Forcing female athletes to regulate testosterone could breach international human rights rules, the UN Human Rights Council said on Thursday in a rare foray into sports amid an escalating row over intersex and transgender competitors.
The move came as the Court of Arbitration for Sport (CAS) delayed judgement until next month on athlete Caster Semenya’s appeal hearing against the International Association of Athletics Federations’ (IAAF) rules on testosterone suppression.
Double 800m Olympic champion Semenya is seeking to overturn a set of IAAF regulations that aim to lower the testosterone levels of intersex athletes.
Semenya was born with the intersex condition hyproandrogenism, which leads to higher amounts of testosterone. Some people say this gives her a competitive advantage.
The council passed a South African-led resolution on eliminating discrimination against women and girls in sport that criticized the IAAF.
It called on all countries to ensure sports organizations “refrain from developing and enforcing policies and practices that force, coerce or otherwise pressure women and girl athletes into undergoing unnecessary, humiliating and harmful medical procedures.”
There might have been a “lack of legitimate and justifiable evidence” for the IAAF regulations to the extent they might not be “reasonable and objective,” the statement said.
The council requested a report on the intersection of race and gender discrimination in sports for June next year.
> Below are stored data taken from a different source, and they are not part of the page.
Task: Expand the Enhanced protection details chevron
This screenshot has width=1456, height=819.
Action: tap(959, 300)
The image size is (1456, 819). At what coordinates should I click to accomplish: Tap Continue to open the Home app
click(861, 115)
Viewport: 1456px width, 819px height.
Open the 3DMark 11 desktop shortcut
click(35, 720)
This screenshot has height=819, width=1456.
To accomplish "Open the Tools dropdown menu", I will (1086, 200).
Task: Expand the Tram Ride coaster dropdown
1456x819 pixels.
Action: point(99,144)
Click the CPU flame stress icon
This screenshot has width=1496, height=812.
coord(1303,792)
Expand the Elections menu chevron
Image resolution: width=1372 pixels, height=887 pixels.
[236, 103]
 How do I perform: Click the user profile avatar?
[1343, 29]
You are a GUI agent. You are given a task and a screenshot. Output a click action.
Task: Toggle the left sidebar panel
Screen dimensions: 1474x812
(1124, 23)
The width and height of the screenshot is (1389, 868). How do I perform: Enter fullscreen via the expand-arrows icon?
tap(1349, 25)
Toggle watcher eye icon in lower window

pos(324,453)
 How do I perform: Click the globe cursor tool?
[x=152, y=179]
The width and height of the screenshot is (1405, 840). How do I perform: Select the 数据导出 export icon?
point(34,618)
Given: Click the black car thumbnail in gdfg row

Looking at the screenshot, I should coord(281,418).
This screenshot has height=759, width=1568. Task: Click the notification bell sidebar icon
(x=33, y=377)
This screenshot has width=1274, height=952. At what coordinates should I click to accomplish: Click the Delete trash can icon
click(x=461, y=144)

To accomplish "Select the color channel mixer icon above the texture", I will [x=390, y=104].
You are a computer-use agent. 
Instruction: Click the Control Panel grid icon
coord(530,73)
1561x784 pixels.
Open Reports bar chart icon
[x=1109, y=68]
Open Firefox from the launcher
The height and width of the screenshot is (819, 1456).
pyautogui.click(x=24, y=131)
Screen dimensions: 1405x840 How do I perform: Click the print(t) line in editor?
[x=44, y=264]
The IAAF last year ruled that hypoandrogenic athletes must suppress testosterone levels for at least six months before being allowed to compete.
This came after the CAS suspended the IAAF’s hypoandrogenism rules in 2015, initially for an interim two years, for the IAAF to conduct more scientific research into the subject.
Hypoandrogenism is characterized by higher-than-usual levels of testosterone, a hormone that increases muscle mass, strength and hemoglobin, which affects endurance.
Opinion is divided on whether this can give athletes a competitive edge.
“There is no published, transparent and reproducible evidence of a clear ... advantage by women athletes born with variations of sex characteristics,” Intersex Human Rights Australia coexecutive director Morgan Carpenter said on Friday. “Exclusion from women’s competitive sport is discriminatory under such circumstances.”
An IAAF spokesman said that the body shares common ground with the council, as both believe it is important to preserve fair competition “so women are free to compete in national and international sport.”
“To do this it is necessary to ensure the female category in sport is a protected category, which requires rules and regulations to protect it, otherwise we risk losing the next generation of female athletes, since they will see no path to success in female sport,” the spokesman said.